PS... My weigh in is usually on Thursdays so I did not have a weigh in but will be going this coming Thursday.  My eating has not been on track.  Our anniversary is tomorrow but I'm hoping to make it through that and get back to the grindstone right after. 



When I decided to recommit myself to college and finish it was so that I could make a difference in this world.  I wanted to be able to take care of my family and do something important to make it a better place.  I admit to being obsessed sometimes with making others happy and being concerned more about others and forgetting about myself.

1 pound week

I only lost a pound this week, but that is a good thing.  A pound is a pound and better lost than gained.  The last few weeks have been rough b/c there's been so much going on.  I was getting ready for a yard sale, trying to get rid of  a storage unit, I got sick, Betsy (pup) got sick.  It really has been distracting and hard to really stay on program.  Last week I was rewarded with a 5 pound loss which is the biggest drop I've had (although it was over
 2 weeks b/c I skipped a weigh in b/c I was too sick to go).

It's been a good week this week.  I finally started getting back into my routine.  I was able to do some dvd workouts and have a few days of clean eating.  The nights have been difficult b/c my head is telling me that I'm hungry and eventually my stomach starts to growl so I argue with it for a while and have a big glass of water.  If it doesn't go away I do some damage control.  I've been trying to find healthier alternatives to munch on.  The other night I had a small BabyBel Light wheel and some vegatable crisps.

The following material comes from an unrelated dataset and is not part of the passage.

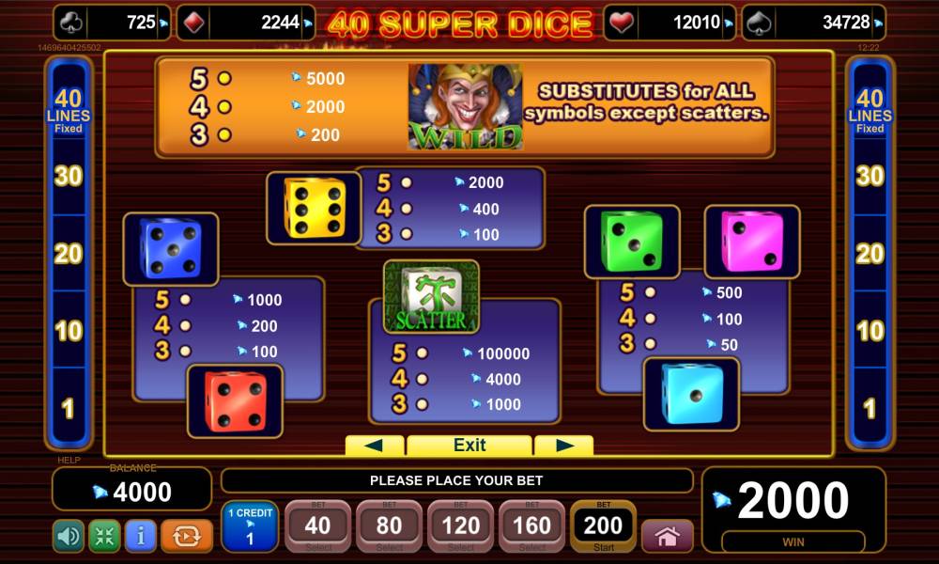
Task: Click the hearts jackpot icon
Action: [x=621, y=23]
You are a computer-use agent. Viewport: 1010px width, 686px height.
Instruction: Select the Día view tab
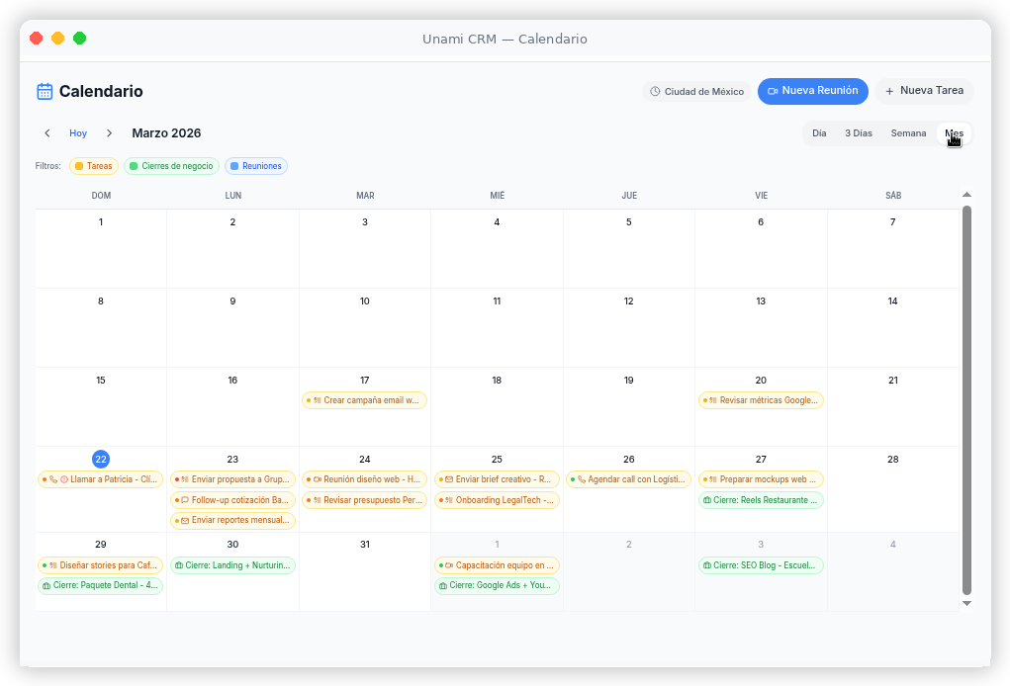click(x=819, y=132)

The thing that is the best about this whole thing is that I'm learning to stick with it.  Had I not been with Jenny I could have easily slipped back into old habits and stayed there and, while I still have a lot to lose, I've made too much progress to go backwards.  These are the things that will help me maintain b/c that is what it's all about-getting back on track.

Yay! The posts are back.

It was nice to log in and see all my posts back. 
I took a little hiatus from JC last week b/c of my illness but I did go this week.  My loss this week was 5.2 for a total of 30.2 pounds since I started August 23rd.  Things have been extremely hectic lately and this was a nice push in the right direction which I definitely needed.  I've been kind of blah lately.  I'm getting ready for a yard sale this weekend and faced with getting rid of (letting go of) a lot of "stuff".  I really need to so I can move on with my life and de-clutter but it doesn't make it any easier.  We've combined households and I have to accept the changes and realize it's for the best.

My poor puppy Betsy (she's 10 months old, but she'll always be a puppy to me) is sick.  She usually has a cast iron stomach but she can't keep anything down so I've got to take her to the vet today.  I'm worried about her, but hoping everything is ok and she's just got a bug.

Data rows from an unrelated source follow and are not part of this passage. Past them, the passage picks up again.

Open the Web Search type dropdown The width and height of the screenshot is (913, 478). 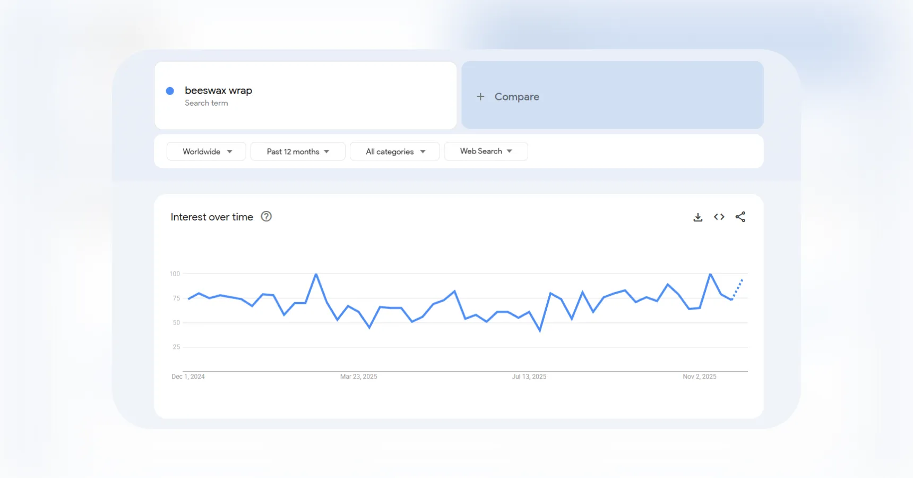(x=485, y=151)
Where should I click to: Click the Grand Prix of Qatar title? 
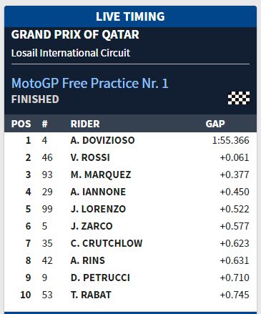point(75,34)
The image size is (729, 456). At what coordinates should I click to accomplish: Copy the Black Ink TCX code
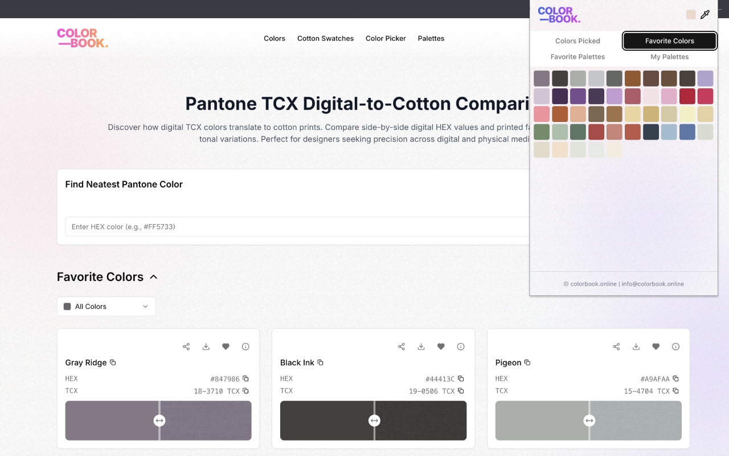[461, 391]
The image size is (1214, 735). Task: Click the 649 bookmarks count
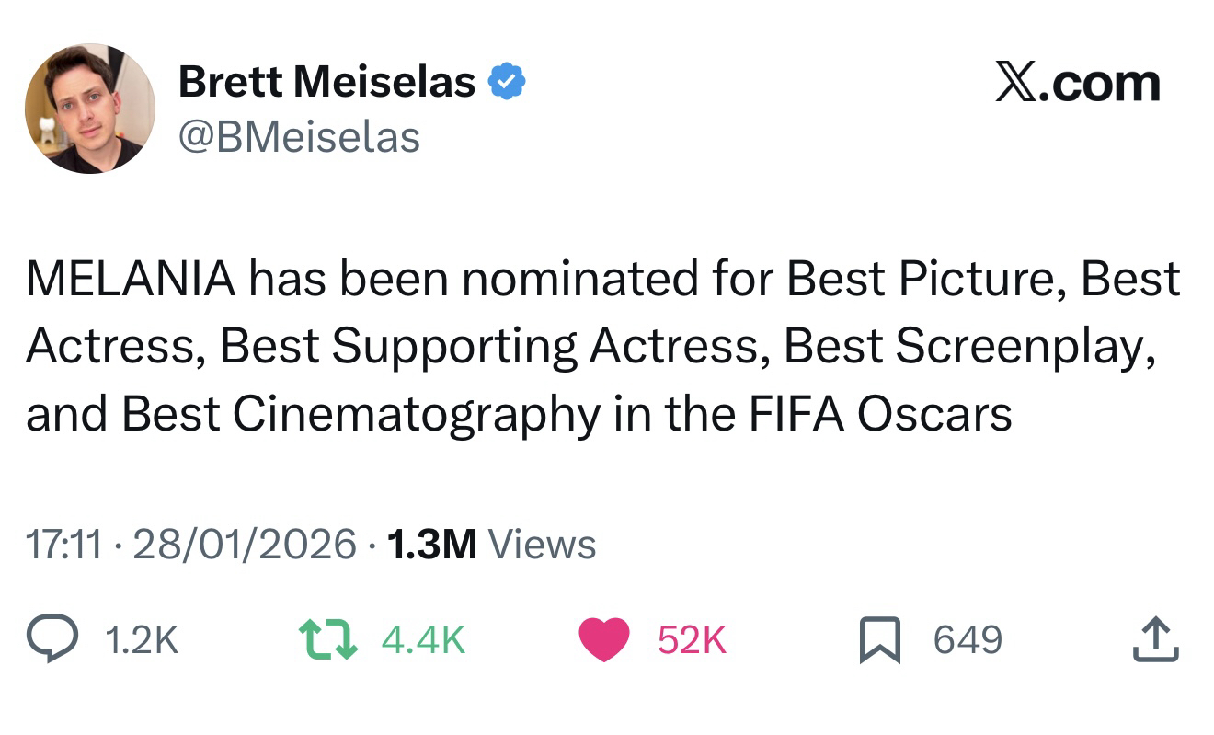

I hope to post more (and catch up with everyone else too) after the yard sale and gain some real momentum with everything.

Bummer

Well, my $72 weight loss "tool" seems to be working great so far now
that I can't reflect on previous posts, LOL. Oh well. I guess it's time to start
over. I'll post more later and I guess I won't be catching up on everyone
else's blogs now, LOL. Well at least the downer will save me some time as I seriously doubt the posts will be returning.

One note I wanted to touch upon is...

CONGRATULATIONS ANDREA!!!! On reaching your 100 pound mark. That is amazing and, had I not been sick this week, I would have posted sooner. I was so happy to see this when I logged on to the group. Keep up the great work.  Your progress is amazing and one of my major inspirations-especially after this week which was a total excuse to stray from the "program". Sore throats and I don't go together very well.